====== Data under study ======

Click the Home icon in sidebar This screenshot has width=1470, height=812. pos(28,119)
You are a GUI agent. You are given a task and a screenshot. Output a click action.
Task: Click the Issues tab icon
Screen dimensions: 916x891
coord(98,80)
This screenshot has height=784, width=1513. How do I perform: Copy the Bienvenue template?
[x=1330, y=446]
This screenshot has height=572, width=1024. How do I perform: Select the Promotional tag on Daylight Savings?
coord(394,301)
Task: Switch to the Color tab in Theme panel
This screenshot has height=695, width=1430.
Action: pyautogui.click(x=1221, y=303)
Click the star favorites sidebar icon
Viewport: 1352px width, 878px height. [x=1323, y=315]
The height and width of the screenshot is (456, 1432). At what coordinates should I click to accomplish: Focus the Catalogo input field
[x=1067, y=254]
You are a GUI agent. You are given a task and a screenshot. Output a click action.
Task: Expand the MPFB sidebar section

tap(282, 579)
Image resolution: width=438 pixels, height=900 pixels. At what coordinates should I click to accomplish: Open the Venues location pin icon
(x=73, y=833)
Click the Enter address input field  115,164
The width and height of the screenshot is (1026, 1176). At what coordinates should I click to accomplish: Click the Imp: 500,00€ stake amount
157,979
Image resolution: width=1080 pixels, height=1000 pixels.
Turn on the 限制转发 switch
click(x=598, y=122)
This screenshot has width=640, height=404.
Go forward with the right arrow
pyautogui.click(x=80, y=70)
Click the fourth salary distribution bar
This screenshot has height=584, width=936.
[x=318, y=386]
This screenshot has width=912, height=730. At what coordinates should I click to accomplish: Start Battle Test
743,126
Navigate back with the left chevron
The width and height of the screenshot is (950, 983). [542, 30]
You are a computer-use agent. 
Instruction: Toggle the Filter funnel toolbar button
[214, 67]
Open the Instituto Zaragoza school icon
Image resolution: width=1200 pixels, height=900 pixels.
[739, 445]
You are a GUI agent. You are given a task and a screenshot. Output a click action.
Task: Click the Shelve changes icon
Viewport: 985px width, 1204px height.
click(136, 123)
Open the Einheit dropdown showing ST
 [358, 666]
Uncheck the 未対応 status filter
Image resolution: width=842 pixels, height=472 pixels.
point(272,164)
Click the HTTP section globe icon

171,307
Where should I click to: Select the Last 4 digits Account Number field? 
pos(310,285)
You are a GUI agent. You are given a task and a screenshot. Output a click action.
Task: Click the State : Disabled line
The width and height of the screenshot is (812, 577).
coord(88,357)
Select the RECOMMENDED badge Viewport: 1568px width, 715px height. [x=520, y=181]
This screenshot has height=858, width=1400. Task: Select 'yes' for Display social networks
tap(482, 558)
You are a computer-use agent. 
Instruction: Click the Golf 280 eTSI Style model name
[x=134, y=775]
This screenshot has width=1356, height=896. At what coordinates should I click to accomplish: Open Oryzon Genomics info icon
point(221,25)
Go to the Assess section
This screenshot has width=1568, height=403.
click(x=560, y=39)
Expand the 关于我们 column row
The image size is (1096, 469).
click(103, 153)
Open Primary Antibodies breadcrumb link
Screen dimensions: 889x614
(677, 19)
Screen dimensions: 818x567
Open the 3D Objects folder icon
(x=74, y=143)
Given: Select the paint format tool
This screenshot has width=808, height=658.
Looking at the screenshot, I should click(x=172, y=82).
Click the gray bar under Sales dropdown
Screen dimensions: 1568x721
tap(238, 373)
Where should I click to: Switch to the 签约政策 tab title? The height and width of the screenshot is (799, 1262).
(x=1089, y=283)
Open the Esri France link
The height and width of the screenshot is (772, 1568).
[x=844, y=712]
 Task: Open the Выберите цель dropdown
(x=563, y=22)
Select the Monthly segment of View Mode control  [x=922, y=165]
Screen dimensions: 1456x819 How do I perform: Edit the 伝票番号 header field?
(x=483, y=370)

======

◆ **Exercise directions**: Provide all the records again, word for word.

◆ **Response**:
Click the Home icon in sidebar This screenshot has width=1470, height=812. pos(28,119)
You are a GUI agent. You are given a task and a screenshot. Output a click action.
Task: Click the Issues tab icon
Screen dimensions: 916x891
coord(98,80)
This screenshot has height=784, width=1513. How do I perform: Copy the Bienvenue template?
[x=1330, y=446]
This screenshot has height=572, width=1024. How do I perform: Select the Promotional tag on Daylight Savings?
coord(394,301)
Task: Switch to the Color tab in Theme panel
This screenshot has height=695, width=1430.
Action: pyautogui.click(x=1221, y=303)
Click the star favorites sidebar icon
Viewport: 1352px width, 878px height. [x=1323, y=315]
The height and width of the screenshot is (456, 1432). At what coordinates should I click to accomplish: Focus the Catalogo input field
[x=1067, y=254]
You are a GUI agent. You are given a task and a screenshot. Output a click action.
Task: Expand the MPFB sidebar section

tap(282, 579)
Image resolution: width=438 pixels, height=900 pixels. At what coordinates should I click to accomplish: Open the Venues location pin icon
(x=73, y=833)
Click the Enter address input field  115,164
The width and height of the screenshot is (1026, 1176). At what coordinates should I click to accomplish: Click the Imp: 500,00€ stake amount
157,979
Image resolution: width=1080 pixels, height=1000 pixels.
Turn on the 限制转发 switch
click(x=598, y=122)
This screenshot has width=640, height=404.
Go forward with the right arrow
pyautogui.click(x=80, y=70)
Click the fourth salary distribution bar
This screenshot has height=584, width=936.
[x=318, y=386]
This screenshot has width=912, height=730. At what coordinates should I click to accomplish: Start Battle Test
743,126
Navigate back with the left chevron
The width and height of the screenshot is (950, 983). [542, 30]
You are a computer-use agent. 
Instruction: Toggle the Filter funnel toolbar button
[214, 67]
Open the Instituto Zaragoza school icon
Image resolution: width=1200 pixels, height=900 pixels.
[739, 445]
You are a GUI agent. You are given a task and a screenshot. Output a click action.
Task: Click the Shelve changes icon
Viewport: 985px width, 1204px height.
click(136, 123)
Open the Einheit dropdown showing ST
 [358, 666]
Uncheck the 未対応 status filter
Image resolution: width=842 pixels, height=472 pixels.
point(272,164)
Click the HTTP section globe icon

171,307
Where should I click to: Select the Last 4 digits Account Number field? 
pos(310,285)
You are a GUI agent. You are given a task and a screenshot. Output a click action.
Task: Click the State : Disabled line
The width and height of the screenshot is (812, 577).
coord(88,357)
Select the RECOMMENDED badge Viewport: 1568px width, 715px height. [x=520, y=181]
This screenshot has height=858, width=1400. Task: Select 'yes' for Display social networks
tap(482, 558)
You are a computer-use agent. 
Instruction: Click the Golf 280 eTSI Style model name
[x=134, y=775]
This screenshot has width=1356, height=896. At what coordinates should I click to accomplish: Open Oryzon Genomics info icon
point(221,25)
Go to the Assess section
This screenshot has width=1568, height=403.
click(x=560, y=39)
Expand the 关于我们 column row
The image size is (1096, 469).
click(103, 153)
Open Primary Antibodies breadcrumb link
Screen dimensions: 889x614
(677, 19)
Screen dimensions: 818x567
Open the 3D Objects folder icon
(x=74, y=143)
Given: Select the paint format tool
This screenshot has width=808, height=658.
Looking at the screenshot, I should click(x=172, y=82).
Click the gray bar under Sales dropdown
Screen dimensions: 1568x721
tap(238, 373)
Where should I click to: Switch to the 签约政策 tab title? The height and width of the screenshot is (799, 1262).
(x=1089, y=283)
Open the Esri France link
The height and width of the screenshot is (772, 1568).
[x=844, y=712]
 Task: Open the Выберите цель dropdown
(x=563, y=22)
Select the Monthly segment of View Mode control  [x=922, y=165]
Screen dimensions: 1456x819 How do I perform: Edit the 伝票番号 header field?
(x=483, y=370)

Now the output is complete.